== Given records ==

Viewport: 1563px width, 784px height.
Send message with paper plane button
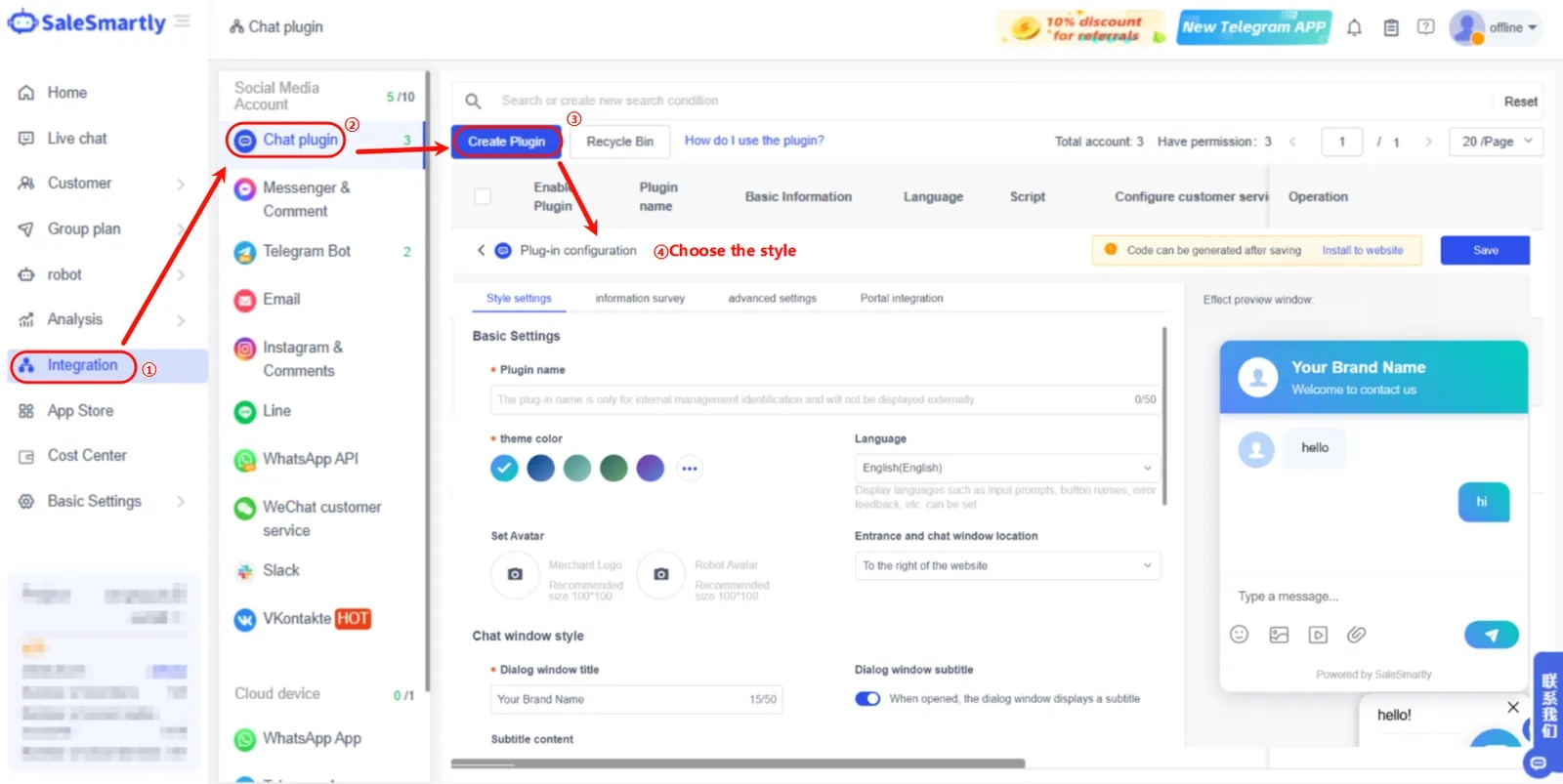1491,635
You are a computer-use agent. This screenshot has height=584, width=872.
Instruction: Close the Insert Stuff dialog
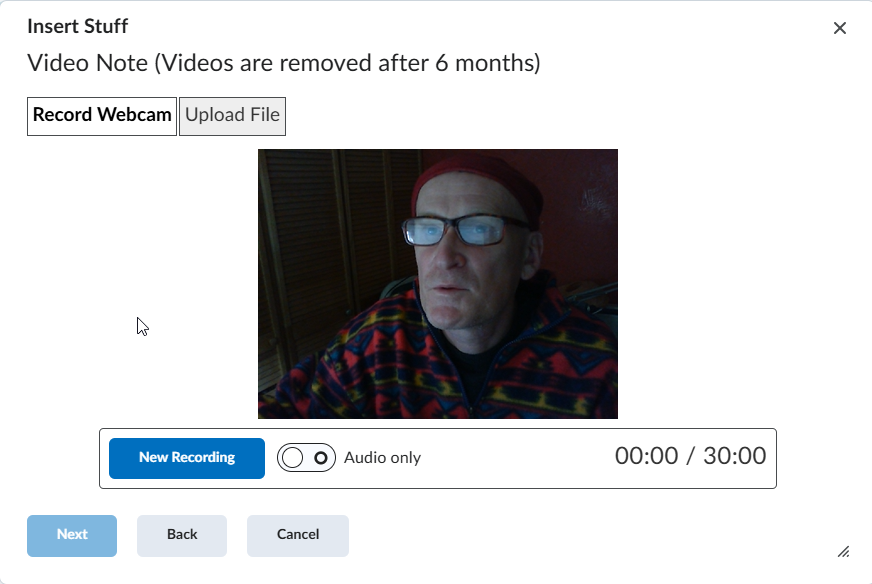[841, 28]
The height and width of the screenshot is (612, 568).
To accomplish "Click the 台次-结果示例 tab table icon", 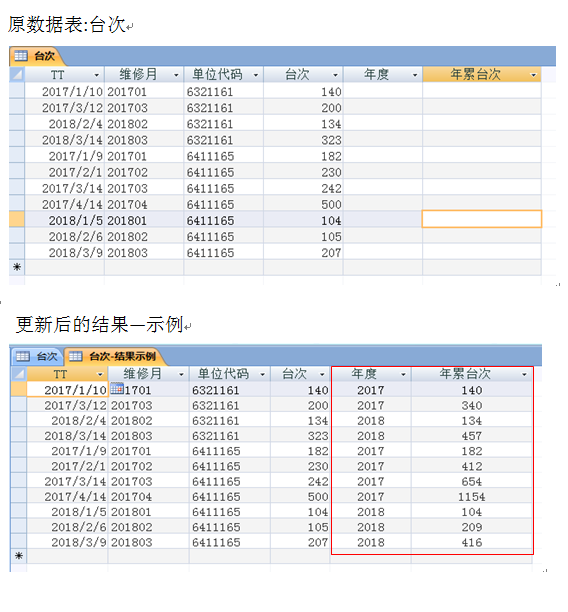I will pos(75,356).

== Task goal ==
Which lines of the data above contain the word "width"? Return each of those lines. Letter case counts.

== Written response ==
Viewport: 1563px width, 784px height.
You are a computer-use agent. This screenshot has height=584, width=872.
The height and width of the screenshot is (612, 568).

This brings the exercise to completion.